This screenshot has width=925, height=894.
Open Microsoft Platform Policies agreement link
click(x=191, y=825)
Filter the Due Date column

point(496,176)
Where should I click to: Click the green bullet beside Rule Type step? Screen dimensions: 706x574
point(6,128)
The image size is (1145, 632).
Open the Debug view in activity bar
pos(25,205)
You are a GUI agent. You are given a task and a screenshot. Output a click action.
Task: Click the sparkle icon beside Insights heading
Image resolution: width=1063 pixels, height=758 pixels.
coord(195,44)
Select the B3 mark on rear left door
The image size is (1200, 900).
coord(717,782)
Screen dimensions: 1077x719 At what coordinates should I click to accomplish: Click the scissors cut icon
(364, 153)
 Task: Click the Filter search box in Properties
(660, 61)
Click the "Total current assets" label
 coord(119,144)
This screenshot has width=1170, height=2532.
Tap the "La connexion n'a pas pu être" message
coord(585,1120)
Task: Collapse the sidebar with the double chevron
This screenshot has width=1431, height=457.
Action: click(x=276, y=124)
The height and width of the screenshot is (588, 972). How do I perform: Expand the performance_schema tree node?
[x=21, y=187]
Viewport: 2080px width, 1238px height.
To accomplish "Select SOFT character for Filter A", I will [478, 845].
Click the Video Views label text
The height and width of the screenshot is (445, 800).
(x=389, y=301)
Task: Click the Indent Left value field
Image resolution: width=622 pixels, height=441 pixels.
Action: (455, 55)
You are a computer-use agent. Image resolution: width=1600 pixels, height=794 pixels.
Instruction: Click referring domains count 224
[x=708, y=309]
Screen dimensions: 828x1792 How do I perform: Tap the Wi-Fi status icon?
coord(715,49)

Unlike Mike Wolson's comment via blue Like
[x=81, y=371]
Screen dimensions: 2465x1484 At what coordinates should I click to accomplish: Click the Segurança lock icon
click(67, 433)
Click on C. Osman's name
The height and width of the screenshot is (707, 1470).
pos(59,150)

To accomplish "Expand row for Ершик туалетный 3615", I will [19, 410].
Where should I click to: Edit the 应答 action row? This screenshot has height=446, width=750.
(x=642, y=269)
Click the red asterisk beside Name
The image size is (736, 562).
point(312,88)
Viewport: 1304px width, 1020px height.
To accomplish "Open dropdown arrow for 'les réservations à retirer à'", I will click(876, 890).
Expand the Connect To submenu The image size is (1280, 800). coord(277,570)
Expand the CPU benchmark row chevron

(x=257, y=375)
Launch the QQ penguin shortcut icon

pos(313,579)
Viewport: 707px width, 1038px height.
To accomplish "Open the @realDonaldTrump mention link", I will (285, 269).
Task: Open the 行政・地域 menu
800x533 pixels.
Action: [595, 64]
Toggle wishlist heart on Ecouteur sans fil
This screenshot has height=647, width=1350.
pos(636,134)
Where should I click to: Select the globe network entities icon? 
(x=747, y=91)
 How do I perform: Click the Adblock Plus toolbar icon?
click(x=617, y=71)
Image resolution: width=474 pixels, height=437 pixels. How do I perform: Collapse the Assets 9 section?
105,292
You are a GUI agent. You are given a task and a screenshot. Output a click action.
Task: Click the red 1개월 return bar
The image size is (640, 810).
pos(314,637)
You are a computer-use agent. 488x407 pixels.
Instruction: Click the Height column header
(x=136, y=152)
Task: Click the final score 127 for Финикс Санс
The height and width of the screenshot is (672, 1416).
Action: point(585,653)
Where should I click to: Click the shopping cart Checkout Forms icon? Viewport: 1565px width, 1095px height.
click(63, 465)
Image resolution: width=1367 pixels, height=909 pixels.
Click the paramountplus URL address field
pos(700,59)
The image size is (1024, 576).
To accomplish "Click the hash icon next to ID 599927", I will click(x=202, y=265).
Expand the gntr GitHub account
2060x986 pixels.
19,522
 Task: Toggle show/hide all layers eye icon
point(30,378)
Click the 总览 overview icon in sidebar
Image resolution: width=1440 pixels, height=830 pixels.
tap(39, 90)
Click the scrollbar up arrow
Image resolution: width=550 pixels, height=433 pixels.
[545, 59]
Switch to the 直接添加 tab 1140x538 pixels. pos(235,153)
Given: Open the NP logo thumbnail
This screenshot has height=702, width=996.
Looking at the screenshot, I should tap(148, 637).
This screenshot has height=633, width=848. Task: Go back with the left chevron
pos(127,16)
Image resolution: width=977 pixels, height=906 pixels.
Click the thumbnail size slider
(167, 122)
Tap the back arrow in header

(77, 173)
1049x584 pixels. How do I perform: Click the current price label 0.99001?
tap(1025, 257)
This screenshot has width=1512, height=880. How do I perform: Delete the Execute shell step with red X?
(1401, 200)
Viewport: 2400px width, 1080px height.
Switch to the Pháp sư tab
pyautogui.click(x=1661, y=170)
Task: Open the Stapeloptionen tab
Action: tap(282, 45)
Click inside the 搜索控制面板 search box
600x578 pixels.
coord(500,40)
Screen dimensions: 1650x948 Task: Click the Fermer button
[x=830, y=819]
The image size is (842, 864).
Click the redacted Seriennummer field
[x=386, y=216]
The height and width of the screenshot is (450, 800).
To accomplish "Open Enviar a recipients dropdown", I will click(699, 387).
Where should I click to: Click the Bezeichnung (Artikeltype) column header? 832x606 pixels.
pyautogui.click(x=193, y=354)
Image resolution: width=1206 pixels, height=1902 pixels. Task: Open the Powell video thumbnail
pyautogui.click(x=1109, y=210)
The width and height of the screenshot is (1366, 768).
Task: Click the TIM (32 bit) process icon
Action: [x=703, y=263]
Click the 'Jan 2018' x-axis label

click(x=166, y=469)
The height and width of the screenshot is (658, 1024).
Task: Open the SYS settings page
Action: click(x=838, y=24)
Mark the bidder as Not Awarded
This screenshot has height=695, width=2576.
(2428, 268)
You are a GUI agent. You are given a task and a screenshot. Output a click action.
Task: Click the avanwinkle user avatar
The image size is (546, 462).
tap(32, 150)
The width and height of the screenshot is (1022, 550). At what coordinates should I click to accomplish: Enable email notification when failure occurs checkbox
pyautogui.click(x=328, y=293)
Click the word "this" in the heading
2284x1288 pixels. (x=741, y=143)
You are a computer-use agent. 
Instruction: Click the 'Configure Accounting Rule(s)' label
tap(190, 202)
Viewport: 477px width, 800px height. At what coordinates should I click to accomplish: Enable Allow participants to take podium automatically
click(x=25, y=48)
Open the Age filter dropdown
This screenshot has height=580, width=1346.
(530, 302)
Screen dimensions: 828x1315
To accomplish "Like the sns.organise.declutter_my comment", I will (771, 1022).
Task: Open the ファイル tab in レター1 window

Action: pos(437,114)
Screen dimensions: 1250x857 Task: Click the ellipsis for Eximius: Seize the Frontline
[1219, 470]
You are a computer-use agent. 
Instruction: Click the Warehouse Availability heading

__________

• PROBLEM REQUIREMENTS
Your task for the entries above: copy exactly the span starting with the line with "Screen dimensions: 828x1792" and going on through the line with "You are a computer-use agent. 488x407 pixels.", both lines included, and nothing else.

• WRITTEN REPLY
Screen dimensions: 828x1792 How do I perform: Tap the Wi-Fi status icon?
coord(715,49)

Unlike Mike Wolson's comment via blue Like
[x=81, y=371]
Screen dimensions: 2465x1484 At what coordinates should I click to accomplish: Click the Segurança lock icon
click(67, 433)
Click on C. Osman's name
The height and width of the screenshot is (707, 1470).
pos(59,150)

To accomplish "Expand row for Ершик туалетный 3615", I will [19, 410].
Where should I click to: Edit the 应答 action row? This screenshot has height=446, width=750.
(x=642, y=269)
Click the red asterisk beside Name
The image size is (736, 562).
point(312,88)
Viewport: 1304px width, 1020px height.
To accomplish "Open dropdown arrow for 'les réservations à retirer à'", I will click(876, 890).
Expand the Connect To submenu The image size is (1280, 800). coord(277,570)
Expand the CPU benchmark row chevron

(x=257, y=375)
Launch the QQ penguin shortcut icon

pos(313,579)
Viewport: 707px width, 1038px height.
To accomplish "Open the @realDonaldTrump mention link", I will (285, 269).
Task: Open the 行政・地域 menu
800x533 pixels.
Action: [595, 64]
Toggle wishlist heart on Ecouteur sans fil
This screenshot has height=647, width=1350.
pos(636,134)
Where should I click to: Select the globe network entities icon? 
(x=747, y=91)
 How do I perform: Click the Adblock Plus toolbar icon?
click(x=617, y=71)
Image resolution: width=474 pixels, height=437 pixels. How do I perform: Collapse the Assets 9 section?
105,292
You are a GUI agent. You are given a task and a screenshot. Output a click action.
Task: Click the red 1개월 return bar
The image size is (640, 810).
pos(314,637)
You are a computer-use agent. 488x407 pixels.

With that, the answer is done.